Alwaght- Maintaining regular Middle Eastern oil imports is China’s most important concern. Would China replace the US government in securing the Persian Gulf region?
In the last decade, the US nation’s dependence on oil has decreased. Yet the Chinese scale of dependence on this vital resource has elevated significantly. Maintaining regular exports of the Middle East oil is one China’s major concerns, while the US is still the most important supplier of security in the Persian Gulf.
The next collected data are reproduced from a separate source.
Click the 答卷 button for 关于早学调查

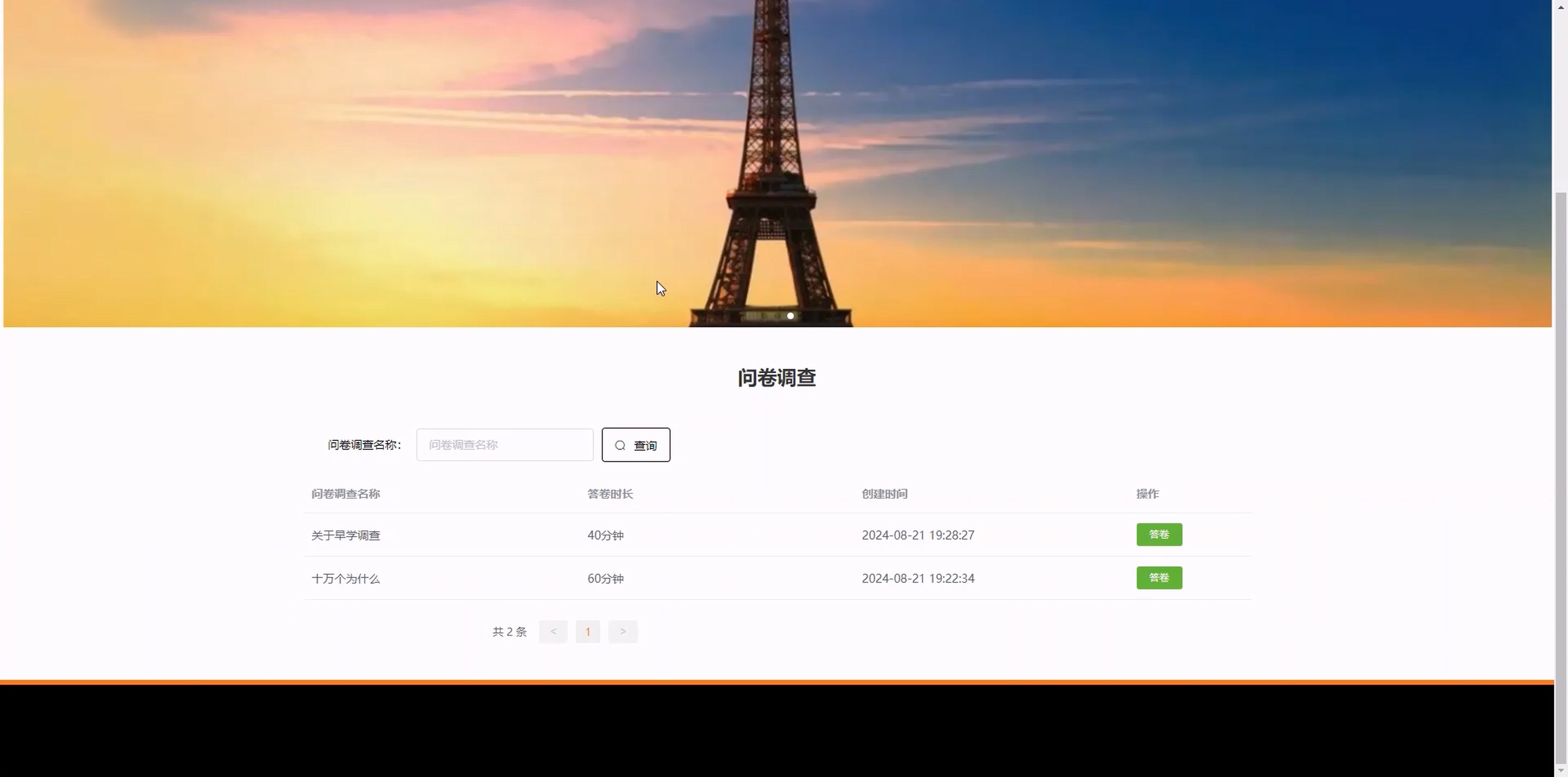coord(1159,534)
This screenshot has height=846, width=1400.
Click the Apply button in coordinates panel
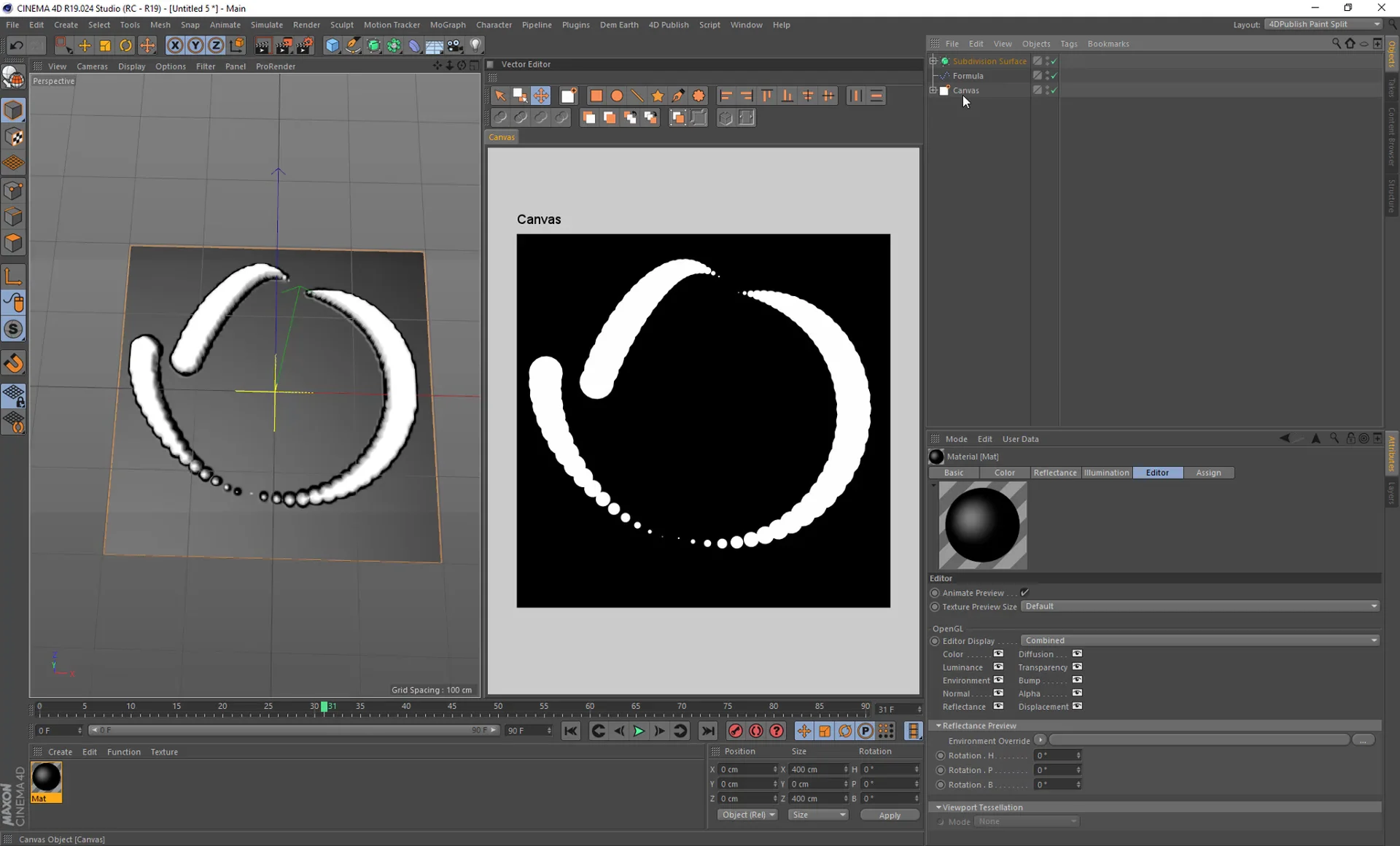(x=889, y=815)
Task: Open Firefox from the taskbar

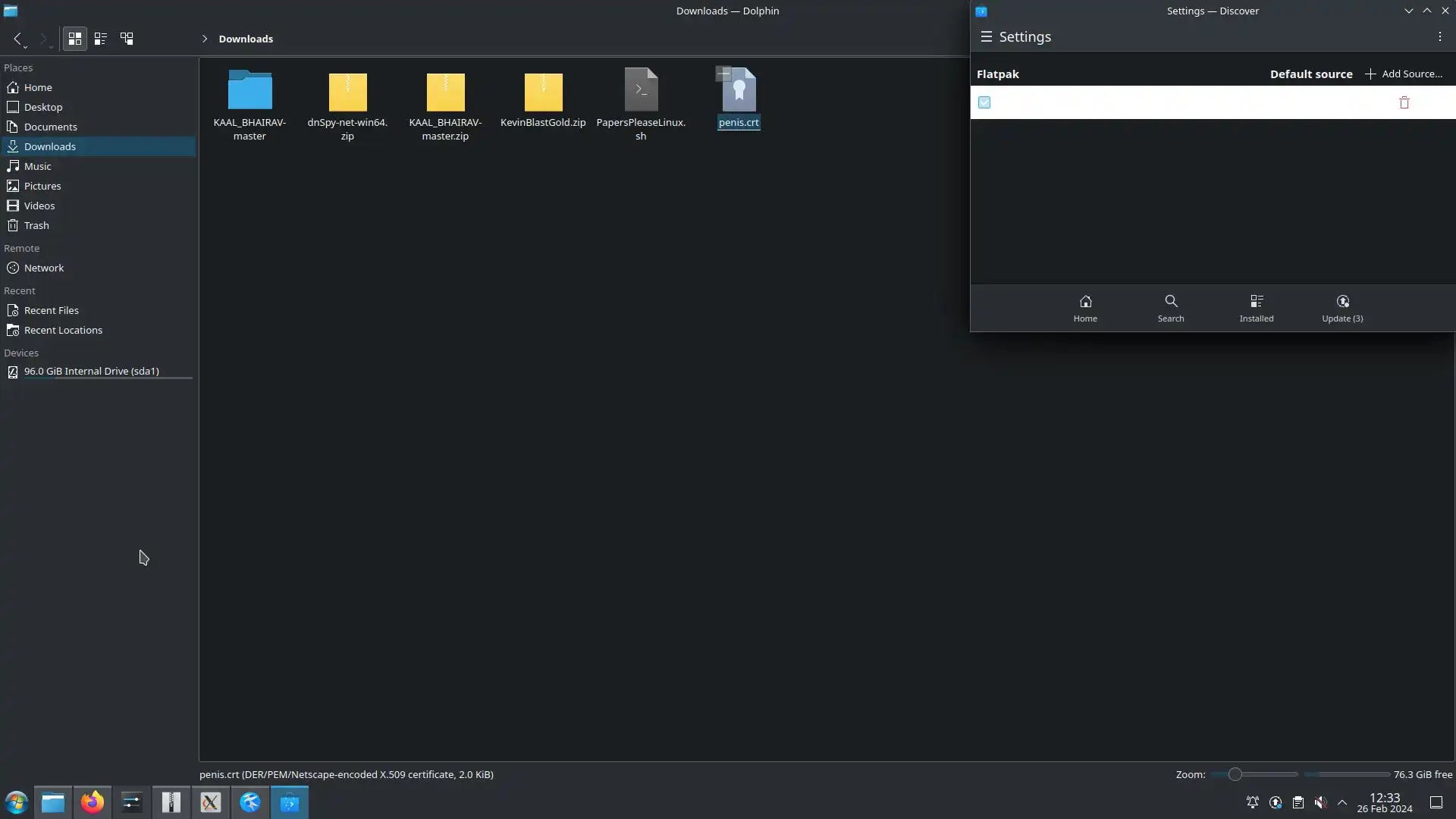Action: click(x=93, y=802)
China continues to develop its geo-economic expansion, exporting its products to the Middle East and importing a vast quantity of oil. Recently, China has already became the biggest oil-importer, putting the US itself and the European Union behind. Chinese trade with the Middle East has grown from around 20 billion USD last decade to 230 billion USD last year. It is estimated that the trade volume will exceed 500 billion USD by 2020. Last year, the era of an economic focus of the oil-rich Persian Gulf states on the US and the EU has ended, when China replaced the EU as the region’s most outstanding trading partner, putting the US at the second place.
China conducts around 70 percent of its total trade with the six oil-rich Arab state; members of the Persian Gulf Cooperation Council (GCC). Saudi Arabia is China’s largest source of imported oil, ahead of the Islamic Republic of Iran. Where the GCC states account for around one-third of China’s oil imports. Given these extraordinary Chinese economic interests in the Middle East, Beijing increased its involvement in the Middle East in various areas.
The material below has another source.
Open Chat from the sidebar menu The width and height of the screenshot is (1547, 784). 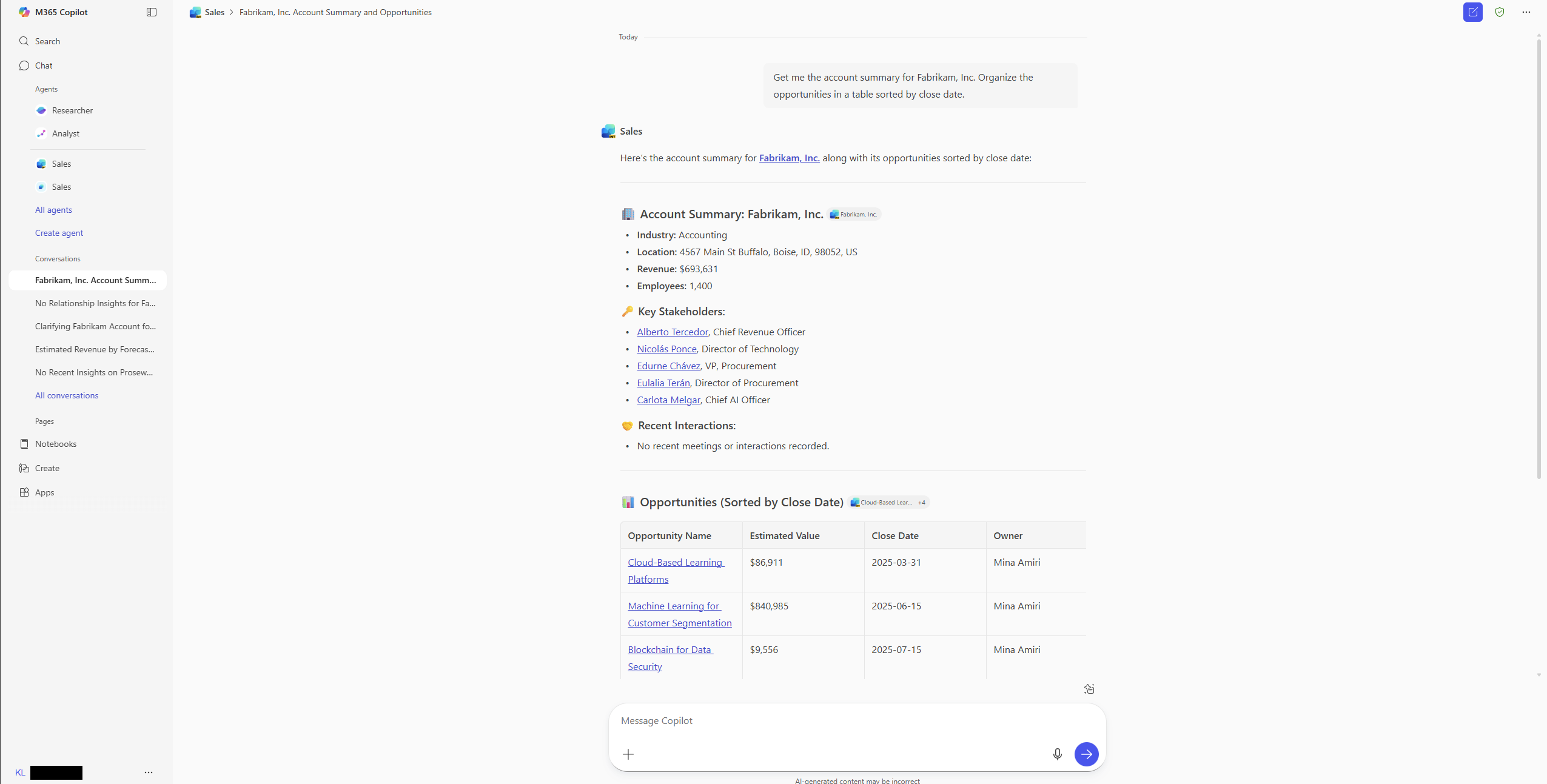[43, 65]
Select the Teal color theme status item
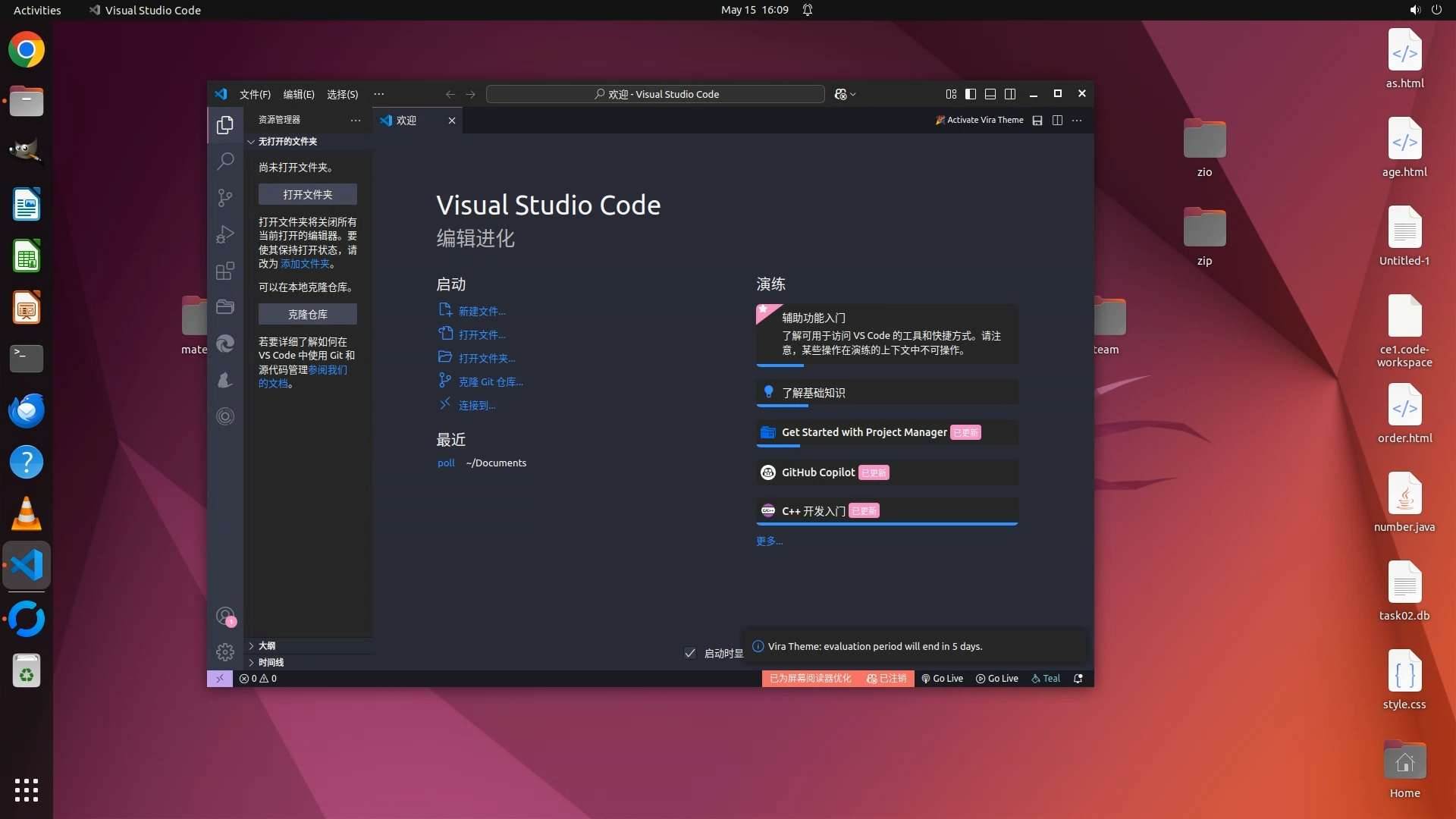Screen dimensions: 1456x819 pos(1046,679)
China shapes its foreign strategy in the Middle East to contrast the miscalculated US strategy in the region. Beijing does not aim to entangle itself the chaotic geo-politics of the Middle East, but rather its intentions to secure its economic interests without triggering any political tensions in the region, unlike the US government. The US governments’ strategies were based on the classic “divide and rule” strategy, however, in order to secure its trade deals, China tends to oversee the tensions from distance and try to reduce their implications.
This strategy can be observed in the on-going Syrian crisis. Chinese government went ahead requesting for securing its national interests, regardless of whether it believes President Bashar Al Assad re-election was free or not, rather than waiting for a ‘real and democratic’ government to come in place.
Nevertheless, the question here, could China play such a role and replace Washington in securing the region?
The answer to this question depends on three factors: first, Beijing’s desire to secure the Persian Gulf, second the Chinese military’s ability to do the job, and the likelihood that the US will accept to lose its interests as a guarantor of energy security.
If the US finds the alternative guarantor of energy security and leaves the Persian Gulf, then China will have no choice but to try to fill the gap. In this situation, Beijing will increase its investments in the Navy and other features to demonstrate its capabilities in securing the region. China will also strengthen its engagement with the region’s states. China might be forced to provide security for oil production in the Middle East in few years rather than in decades.
However, notwithstanding China’s ambitious project and its potential to trigger development in the region, China cannot simply replace the US in the region; for, China cannot hope to take full advantage of its project in such a chaotic situation as it is today. It seems that China needs the US, at least for the time being, to manage crisis.